Your instructions: Reproduce word for word the part of the GF3 bandwidth thread that begins at the words "- Why are you" and stops after the words "its not correct.".

--- begin Selected extract ---

Average effectiveness of LMA on GF3

K.I.L.E.R

Retarded moron
Veteran
is it 30% efficient at reducing bandwidth load?

1024*768(resolution)*32(colour depth)*.5(50% hit in AA)/.3(30% LMA efficiency at reducing bandwidth load) = 41943040 = 4.2*10^7 Gb/s

On another note my GF3 is running at a 250MHz core and 558.4MHz memory because somehow 560MHz can't get there. (It doesn't freeze up, it's just when I try and set it to 560MHz it reverts to 558.4Mhz)

So the total bandwidth would roughly be 8.8Gb/s at maximum?

If that's the case then: 4.2*10^7/8.8*10^9 = 47% of my video cards bandwidth is loaded.

Is any of this correct?
 
I did not really look at your numbers in depth but some issues :

- Calculating bits or bytes, 32 bits colour or 4 bytes colour ?
- What about Z Buffer and texture bandwidth ?
- Why are you doing a divide by 0.3, thats X / (1/3) = X * 3 ?
- Not sure how your convertin to Gb/s either...
- And 4.2*10^7/8.8*10^9 = 0.47%

Anyway I would say... no, its not correct.
 
K.I.L.E.R said:
Is any of this correct?

No.

I'm not sure how old are you, but if you had taken physics classes, one basic thing you should have learnt is that the units should match on both sides of an equation.

There's "bits" on the left side, and "bits/s" on the right side...

What you are missing is your FPS number.

(Apart from the mistakes Kristof already told you.)

--- end Selected extract ---
--- begin Information shown ---

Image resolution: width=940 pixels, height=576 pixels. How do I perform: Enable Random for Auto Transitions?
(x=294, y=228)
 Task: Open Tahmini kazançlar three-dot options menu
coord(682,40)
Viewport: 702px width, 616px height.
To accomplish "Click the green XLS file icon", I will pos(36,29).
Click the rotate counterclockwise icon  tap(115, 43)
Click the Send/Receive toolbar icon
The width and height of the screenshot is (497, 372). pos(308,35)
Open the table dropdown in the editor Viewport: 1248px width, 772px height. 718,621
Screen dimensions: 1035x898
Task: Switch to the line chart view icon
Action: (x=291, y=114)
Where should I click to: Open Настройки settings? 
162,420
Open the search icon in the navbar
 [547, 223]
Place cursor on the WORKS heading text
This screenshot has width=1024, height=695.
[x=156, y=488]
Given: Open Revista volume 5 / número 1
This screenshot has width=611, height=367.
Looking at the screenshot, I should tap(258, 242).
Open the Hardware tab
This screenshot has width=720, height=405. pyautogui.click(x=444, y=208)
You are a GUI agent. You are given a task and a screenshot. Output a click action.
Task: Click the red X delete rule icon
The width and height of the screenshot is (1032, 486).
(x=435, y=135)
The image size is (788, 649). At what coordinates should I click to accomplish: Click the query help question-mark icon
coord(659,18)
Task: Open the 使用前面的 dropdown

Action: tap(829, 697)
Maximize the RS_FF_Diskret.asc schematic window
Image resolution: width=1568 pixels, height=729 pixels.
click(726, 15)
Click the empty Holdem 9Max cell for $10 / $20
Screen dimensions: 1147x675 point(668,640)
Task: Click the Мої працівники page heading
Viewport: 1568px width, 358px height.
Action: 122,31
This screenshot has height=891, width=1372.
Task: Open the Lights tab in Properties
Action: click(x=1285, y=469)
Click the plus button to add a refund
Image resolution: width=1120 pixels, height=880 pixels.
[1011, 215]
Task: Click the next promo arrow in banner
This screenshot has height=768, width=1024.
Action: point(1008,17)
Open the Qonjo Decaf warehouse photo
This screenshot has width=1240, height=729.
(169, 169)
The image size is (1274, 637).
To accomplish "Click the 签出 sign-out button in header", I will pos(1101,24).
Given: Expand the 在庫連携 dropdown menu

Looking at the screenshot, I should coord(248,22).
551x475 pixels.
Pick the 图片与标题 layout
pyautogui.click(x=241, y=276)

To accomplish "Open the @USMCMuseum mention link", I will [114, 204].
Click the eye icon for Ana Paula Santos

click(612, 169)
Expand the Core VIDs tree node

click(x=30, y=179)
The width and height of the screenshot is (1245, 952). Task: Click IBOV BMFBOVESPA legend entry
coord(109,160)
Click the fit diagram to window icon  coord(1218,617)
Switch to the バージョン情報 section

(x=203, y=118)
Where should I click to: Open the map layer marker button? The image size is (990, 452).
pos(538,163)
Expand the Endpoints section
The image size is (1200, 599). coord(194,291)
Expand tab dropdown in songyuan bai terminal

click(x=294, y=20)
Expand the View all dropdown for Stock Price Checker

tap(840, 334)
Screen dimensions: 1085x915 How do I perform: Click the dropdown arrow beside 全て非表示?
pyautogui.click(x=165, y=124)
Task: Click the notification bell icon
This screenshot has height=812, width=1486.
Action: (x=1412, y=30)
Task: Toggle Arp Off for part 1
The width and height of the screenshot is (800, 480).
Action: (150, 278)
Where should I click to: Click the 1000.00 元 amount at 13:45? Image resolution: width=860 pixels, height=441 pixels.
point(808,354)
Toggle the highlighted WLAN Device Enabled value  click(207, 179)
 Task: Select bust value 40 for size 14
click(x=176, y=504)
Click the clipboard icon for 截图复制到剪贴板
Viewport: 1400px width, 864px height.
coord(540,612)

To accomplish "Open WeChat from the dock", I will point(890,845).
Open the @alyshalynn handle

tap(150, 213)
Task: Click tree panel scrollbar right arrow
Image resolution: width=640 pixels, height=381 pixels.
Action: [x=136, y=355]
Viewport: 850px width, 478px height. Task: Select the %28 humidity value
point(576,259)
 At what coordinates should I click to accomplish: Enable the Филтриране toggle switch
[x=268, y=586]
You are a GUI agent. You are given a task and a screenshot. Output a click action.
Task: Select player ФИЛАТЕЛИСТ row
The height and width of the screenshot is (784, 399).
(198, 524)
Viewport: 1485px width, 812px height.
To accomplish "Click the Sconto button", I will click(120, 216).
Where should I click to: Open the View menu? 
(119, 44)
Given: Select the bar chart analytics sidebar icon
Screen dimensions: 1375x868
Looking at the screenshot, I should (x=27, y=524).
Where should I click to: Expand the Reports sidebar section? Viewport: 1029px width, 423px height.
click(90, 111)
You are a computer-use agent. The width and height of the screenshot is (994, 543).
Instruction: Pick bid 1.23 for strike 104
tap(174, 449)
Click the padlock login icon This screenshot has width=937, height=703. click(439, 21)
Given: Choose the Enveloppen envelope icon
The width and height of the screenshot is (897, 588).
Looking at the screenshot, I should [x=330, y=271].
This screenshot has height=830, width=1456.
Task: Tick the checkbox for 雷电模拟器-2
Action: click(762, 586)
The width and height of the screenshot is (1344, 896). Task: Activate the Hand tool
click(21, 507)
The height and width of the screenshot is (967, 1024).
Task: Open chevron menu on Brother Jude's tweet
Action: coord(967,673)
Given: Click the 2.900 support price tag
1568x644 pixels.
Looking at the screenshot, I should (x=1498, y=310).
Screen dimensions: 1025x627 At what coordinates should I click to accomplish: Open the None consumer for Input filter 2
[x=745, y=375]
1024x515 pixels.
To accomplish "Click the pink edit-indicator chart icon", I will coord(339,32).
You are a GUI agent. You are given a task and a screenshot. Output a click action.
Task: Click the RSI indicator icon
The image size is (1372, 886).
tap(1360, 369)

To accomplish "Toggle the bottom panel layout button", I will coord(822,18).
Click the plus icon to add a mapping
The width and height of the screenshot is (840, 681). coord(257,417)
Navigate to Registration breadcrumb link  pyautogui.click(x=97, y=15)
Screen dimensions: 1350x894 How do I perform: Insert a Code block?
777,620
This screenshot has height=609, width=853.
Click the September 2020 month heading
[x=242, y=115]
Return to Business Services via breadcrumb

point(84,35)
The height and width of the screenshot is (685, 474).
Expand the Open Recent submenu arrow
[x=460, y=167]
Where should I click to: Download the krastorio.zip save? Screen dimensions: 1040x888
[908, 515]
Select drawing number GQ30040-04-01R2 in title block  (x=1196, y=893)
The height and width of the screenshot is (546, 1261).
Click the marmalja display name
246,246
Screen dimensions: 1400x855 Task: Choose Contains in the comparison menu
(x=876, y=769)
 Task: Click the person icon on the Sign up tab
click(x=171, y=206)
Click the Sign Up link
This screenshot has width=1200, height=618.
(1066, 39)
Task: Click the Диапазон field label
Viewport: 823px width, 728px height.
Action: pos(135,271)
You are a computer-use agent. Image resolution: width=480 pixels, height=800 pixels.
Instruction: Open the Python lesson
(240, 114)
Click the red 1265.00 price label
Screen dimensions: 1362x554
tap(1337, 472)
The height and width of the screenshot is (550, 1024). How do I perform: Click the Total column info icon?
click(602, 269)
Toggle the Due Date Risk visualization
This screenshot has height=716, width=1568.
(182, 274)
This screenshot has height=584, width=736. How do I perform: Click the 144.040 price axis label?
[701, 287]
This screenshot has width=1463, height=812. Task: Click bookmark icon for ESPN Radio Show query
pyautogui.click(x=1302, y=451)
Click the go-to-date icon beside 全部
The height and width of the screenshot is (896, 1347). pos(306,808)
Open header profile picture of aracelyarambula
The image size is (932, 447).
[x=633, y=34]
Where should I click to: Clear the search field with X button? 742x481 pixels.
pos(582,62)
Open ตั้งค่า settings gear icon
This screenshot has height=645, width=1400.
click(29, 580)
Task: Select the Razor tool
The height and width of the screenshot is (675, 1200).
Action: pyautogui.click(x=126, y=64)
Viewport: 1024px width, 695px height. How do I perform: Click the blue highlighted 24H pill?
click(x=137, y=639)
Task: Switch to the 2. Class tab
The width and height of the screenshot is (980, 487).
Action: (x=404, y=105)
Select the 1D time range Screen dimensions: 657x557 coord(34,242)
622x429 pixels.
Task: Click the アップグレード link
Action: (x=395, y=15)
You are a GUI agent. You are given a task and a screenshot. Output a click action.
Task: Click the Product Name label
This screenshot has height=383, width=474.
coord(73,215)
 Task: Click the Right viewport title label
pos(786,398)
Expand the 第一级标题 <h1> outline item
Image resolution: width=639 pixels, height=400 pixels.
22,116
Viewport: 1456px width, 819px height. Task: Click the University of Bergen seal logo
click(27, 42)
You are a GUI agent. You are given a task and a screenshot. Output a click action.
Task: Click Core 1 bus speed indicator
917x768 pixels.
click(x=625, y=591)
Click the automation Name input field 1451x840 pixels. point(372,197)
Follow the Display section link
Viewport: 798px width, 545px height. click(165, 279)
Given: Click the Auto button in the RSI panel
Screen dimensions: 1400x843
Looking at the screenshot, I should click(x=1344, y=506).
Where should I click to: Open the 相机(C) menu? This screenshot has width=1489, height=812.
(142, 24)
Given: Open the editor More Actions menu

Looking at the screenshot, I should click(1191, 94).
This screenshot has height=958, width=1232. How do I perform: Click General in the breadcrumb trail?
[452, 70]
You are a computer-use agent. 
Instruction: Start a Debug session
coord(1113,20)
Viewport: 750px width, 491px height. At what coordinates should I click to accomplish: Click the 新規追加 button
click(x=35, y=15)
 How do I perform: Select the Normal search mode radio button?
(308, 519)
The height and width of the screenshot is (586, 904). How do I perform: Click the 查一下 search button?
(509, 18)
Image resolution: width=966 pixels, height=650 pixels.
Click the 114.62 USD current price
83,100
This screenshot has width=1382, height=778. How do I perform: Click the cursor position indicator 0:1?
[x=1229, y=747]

--- end Information shown ---

Response to this exercise:
- Why are you doing a divide by 0.3, thats X / (1/3) = X * 3 ?
- Not sure how your convertin to Gb/s either...
- And 4.2*10^7/8.8*10^9 = 0.47%

Anyway I would say... no, its not correct.